Kembali pada bahasan G30S1965, dalam tulisan Ong ini tidak menyoroti apa yang terjadi di kalangan TNI AD, seperti yang digambarkan oleh film-film propaganda orde baru. Ia menceritakan sendiri pengalamannya dalam tulisan yang sebenarnya adalah bentuk terapi atas penyakit aneh yang ia alami. Tulisan dalam bahasa Inggris tersebut disimpan oleh Ruth McVey dan ikut diterjemahkan dan menjadi tulisan terakhir buku ini. Dalam tulisan tersebut Ong menceritakan bagaimana masa kecilnya di Jawa. Antara lain ia menceritakan tentang keluarganya, kehidupan social dengan masyarakat sekitar, termasuk ketika keluarganya menginginkan dia untuk sekolah agar punya kedudukan sosial yang diperhitungkan di masyarakat. Ia mengakui dalam tulisannya bahwa ia tertarik mempelajari kesenian, agama, mistisme, dan konsep sejarah Jawa. Kenangan masa kecil sepertinya teringat kembali manakala ia menyaksikan seni pertunjukan seperti wayang yang menampilkan contoh perilaku manusia, terutama masa-masa dimana ketidakpastian akan hidup besok. Dengan konteks kehidupan pada masa itu, ia memprediksikan apa yang terjadi di panggung politik Indonesia. Karena itu ia melihat bukan dari sisi kehidupan perpolitikan, namun berdasarkan pengalaman pribadi. Ia menyaksikan sendiri kekejaman terhadap para korban komunis yang dilakukan oleh temannya. Hal itu sangat mengguncangnya terlebih terjadinya G30S1965. Ia mungkin mengalami pengalaman supranatural yang luar biasa apalagi ketika ia dipenjara, sewaktu memprotes tentara yang melarangnya masuk ke kampus UI Salemba, dengan mengatakan tentara itu fasis.

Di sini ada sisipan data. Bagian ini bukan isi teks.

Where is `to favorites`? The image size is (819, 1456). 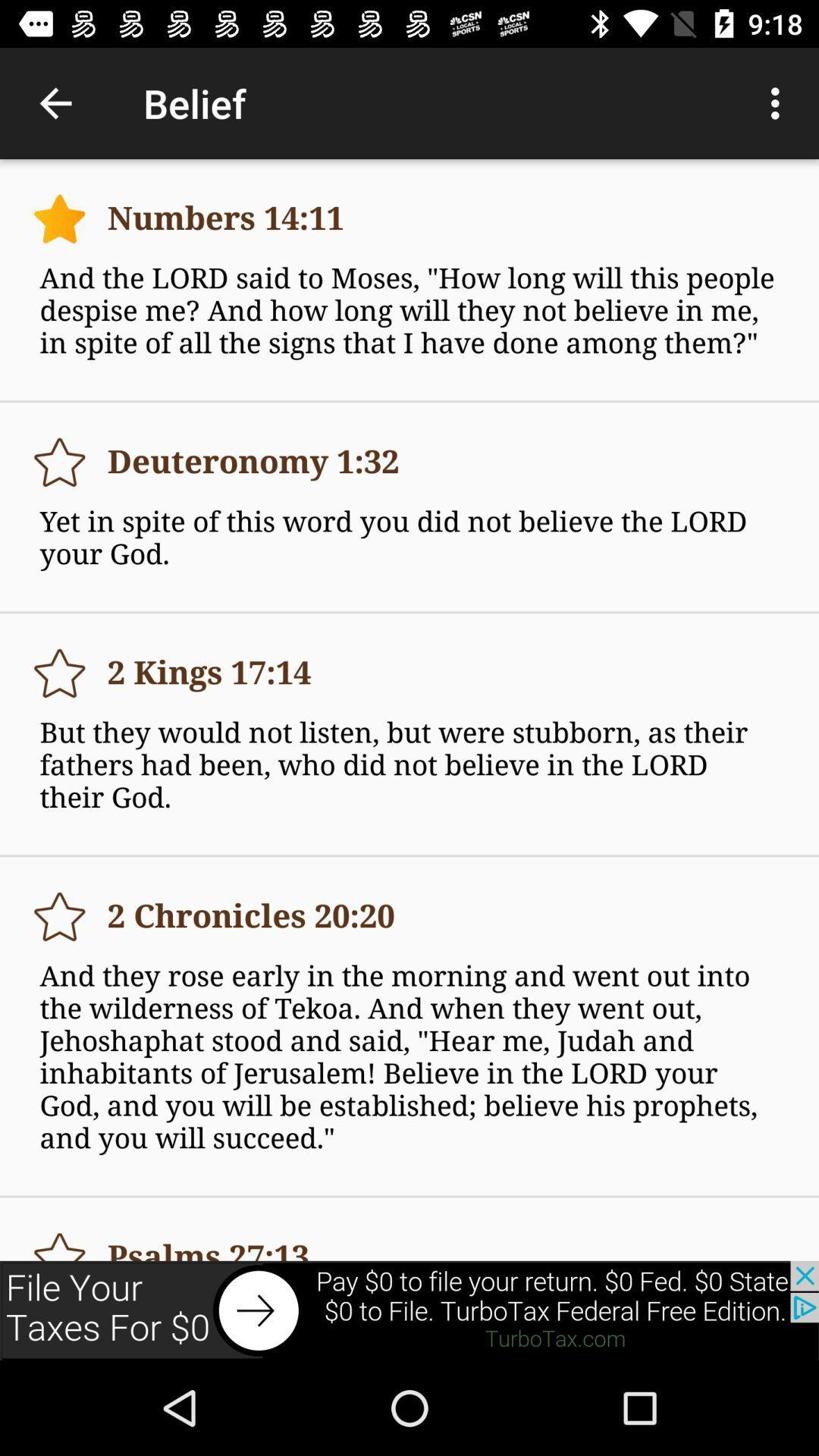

Membaca tulisan Ong ini, saya semakin bertanya-tanya, apakah kejadian pembantaian terhadap orang-orang komunis pada 1965 lalu, mirip dengan kerusuhan Mei 1998? Apakah ada kemiripan penyebab mengapa terjadi kekerasan terhadap suku tertentu dilatari karena kecemburuan ekonomi dan pemerintah tidak melihat itu sebagai permasalahan serius? Ah entahlah…saya hanya berandai-andai..
Kumpulan tulisan ini menambah wawasan kita tentang apa dan bagaimana situasi republik ini pada masa awal kemerdekaan dari sudut pandang sejarawan. Tulisannya ini bisa dikatakan sangat mudah dicerna karena gaya bahasanya yang bercerita. Pemahaman kita mungkin tidak akan terpuaskan, namun kita bisa mencoba memosisikan diri pada pelaku peristiwa atau penonton film sejarah dari membaca tulisan Ong ini. Terlepas masih ada kesimpangsiuran, biarlah itu menjadi tugas generasi kemudian untuk member pencerahan pada generasi seterusnya lagi.